0874

Investigatory usage of a framework for automated cancer annotation of pathology slides of radical prostatectomy specimens: effect on performance of a predictive model for mpMRI detection of prostate cancer.
Ethan Leng1, Jin Jin2, Jonathan C Henriksen3, Joseph S Koopmeiners2, Stephen C Schmechel3, and Gregory J Metzger1

1Center for Magnetic Resonance Research, University of Minnesota, Minneapolis, MN, United States, 2Division of Biostatistics, School of Public Health, University of Minnesota, Minneapolis, MN, United States, 3Department of Pathology, University of Washington, Seattle, WA, United States

Synopsis

The development of CAD systems for prostate cancer detection requires large amounts of training data with correlated pathologic ground truth. The gold standard is manual annotation of cancer by pathologists, which is tedious and difficult to obtain. Here, we retrospectively applied a previously-described digital-pathology framework for automating cancer annotation. We trained a Bayesian predictive model on the original ground truth (from manual annotation) and on the new ground truth, and compared the performances.
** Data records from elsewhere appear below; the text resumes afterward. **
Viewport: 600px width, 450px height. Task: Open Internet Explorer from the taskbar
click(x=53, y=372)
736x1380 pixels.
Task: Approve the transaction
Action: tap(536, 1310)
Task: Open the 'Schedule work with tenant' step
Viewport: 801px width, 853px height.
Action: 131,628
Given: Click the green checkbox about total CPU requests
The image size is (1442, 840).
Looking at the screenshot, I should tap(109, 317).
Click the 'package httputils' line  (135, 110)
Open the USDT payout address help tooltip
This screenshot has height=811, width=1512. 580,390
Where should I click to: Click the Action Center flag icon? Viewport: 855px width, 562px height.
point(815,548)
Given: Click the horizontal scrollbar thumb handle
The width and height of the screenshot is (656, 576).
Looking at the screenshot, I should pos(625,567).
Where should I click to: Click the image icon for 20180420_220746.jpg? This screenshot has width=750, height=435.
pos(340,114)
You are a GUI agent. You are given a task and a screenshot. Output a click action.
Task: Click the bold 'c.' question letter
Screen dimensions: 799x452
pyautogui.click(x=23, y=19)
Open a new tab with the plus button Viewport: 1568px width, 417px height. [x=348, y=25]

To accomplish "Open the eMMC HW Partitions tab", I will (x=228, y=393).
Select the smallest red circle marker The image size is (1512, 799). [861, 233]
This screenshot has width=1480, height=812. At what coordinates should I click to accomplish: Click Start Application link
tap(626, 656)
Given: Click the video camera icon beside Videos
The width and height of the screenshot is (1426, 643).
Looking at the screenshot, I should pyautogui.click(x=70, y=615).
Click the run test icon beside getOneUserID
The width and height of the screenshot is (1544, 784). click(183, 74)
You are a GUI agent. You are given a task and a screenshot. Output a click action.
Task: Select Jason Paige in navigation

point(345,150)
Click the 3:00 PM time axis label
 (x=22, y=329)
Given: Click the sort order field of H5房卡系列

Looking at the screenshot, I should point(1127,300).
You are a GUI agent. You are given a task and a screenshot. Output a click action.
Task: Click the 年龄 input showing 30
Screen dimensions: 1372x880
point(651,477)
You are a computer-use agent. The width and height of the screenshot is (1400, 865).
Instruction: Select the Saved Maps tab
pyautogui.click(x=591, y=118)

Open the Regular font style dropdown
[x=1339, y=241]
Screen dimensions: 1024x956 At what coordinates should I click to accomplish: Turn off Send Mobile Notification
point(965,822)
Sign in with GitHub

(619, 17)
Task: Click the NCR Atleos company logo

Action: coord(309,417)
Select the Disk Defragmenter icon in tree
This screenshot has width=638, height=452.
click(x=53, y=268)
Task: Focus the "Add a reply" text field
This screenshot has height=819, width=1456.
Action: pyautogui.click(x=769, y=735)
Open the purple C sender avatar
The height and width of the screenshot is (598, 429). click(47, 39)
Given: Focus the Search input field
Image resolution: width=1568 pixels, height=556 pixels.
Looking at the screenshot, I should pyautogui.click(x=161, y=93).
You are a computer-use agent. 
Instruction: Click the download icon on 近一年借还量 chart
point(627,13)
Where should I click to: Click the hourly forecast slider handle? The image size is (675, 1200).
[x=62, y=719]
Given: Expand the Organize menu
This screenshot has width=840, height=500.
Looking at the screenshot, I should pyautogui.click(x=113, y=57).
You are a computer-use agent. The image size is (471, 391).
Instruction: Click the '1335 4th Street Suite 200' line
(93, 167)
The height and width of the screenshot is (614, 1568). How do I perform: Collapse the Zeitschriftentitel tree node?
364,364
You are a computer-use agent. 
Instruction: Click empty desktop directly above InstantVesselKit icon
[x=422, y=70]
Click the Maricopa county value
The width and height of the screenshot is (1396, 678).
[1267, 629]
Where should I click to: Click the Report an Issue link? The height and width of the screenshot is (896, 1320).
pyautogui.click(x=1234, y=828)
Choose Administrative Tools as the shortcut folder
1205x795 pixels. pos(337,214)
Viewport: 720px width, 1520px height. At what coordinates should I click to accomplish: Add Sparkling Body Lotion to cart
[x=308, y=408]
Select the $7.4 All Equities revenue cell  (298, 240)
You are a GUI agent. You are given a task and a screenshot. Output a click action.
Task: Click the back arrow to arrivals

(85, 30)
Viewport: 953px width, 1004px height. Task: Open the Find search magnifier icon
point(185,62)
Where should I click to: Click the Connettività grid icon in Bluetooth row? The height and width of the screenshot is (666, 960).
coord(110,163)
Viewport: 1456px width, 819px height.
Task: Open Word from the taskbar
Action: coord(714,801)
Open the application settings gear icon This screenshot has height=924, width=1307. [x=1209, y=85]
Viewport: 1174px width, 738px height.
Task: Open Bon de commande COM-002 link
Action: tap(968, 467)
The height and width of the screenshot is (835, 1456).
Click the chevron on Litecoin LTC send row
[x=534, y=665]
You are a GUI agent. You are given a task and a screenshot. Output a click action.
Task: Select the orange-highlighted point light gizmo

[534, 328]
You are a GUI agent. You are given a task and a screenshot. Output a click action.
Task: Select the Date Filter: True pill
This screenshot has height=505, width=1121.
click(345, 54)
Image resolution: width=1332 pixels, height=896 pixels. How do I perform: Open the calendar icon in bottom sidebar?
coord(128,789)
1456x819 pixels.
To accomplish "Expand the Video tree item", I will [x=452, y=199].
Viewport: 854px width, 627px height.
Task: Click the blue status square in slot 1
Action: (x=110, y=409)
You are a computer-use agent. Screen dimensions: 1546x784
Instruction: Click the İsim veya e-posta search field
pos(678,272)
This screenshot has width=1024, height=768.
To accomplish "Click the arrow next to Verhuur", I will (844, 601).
The results suggest the ground truths are very similar and largely equivalent, which provides support for prospective usage of our approach for automatic annotation of prostate cancer.

Introduction

There has been significant interest in the development of computational models for detection of prostate cancer (PCa) using multiparametric MRI (mpMRI).1-3 The performance and validity of such models is highly-dependent on the training data. Arguably, the most reliable ground truth is derived from histopathologic examination of ex vivo prostate specimens obtained from radical prostatectomy (RP), as we previously described.1,4 However, manual annotation of PCa is not only time-consuming, but also associated with inter-reader, experience-dependent variability.5,6

Recently, we developed a framework for automatic annotation of PCa on digitized slides of RP specimens using colorimetric image analysis of both H&E slides and slides with immunohistochemistry (IHC) staining.7 Here, we retrospectively applied this approach to our modeling data, in effect generating a modified ground truth. This was then used to re-train the predictive model, and its performance was compared to that of the original model.

Methods

Modeling data were retrospectively acquired between 11/2009 and 01/2012 as previously described.1 Briefly, 34 patients with known PCa received mpMRI scans at 3T with a combination of a surface array coil and an endorectal coil (Table 1). Imaged patients subsequently underwent RP, and excised prostates were fixed and sliced into sections. Slides were stained for H&E, digitized, then assembled into pseudo-whole-mount (PWM) sections. Forty-six PWMs of interest were identified and co-registered to the mpMRI data8 to arrive at the final modeling data.

The 154 slides composing the selected PWMs were manually annotated for cancer by pathologists to obtain the original ground truth (To), and a subset of 69 slides were found to harbor significant cancer (Ssc). For each slide in Ssc, the original block was pulled, and two additional slides were cut; one was stained with H&E, and the other with a triple-antibody cocktail of HMWCK+p63+AMACR, which is routinely used to aid pathologic diagnosis of PCa.9 IHC slides were digitized, and SigMap software10 was used to register the H&E and IHC slides and to overlay a grid of 0.25mm2 analysis squares on both.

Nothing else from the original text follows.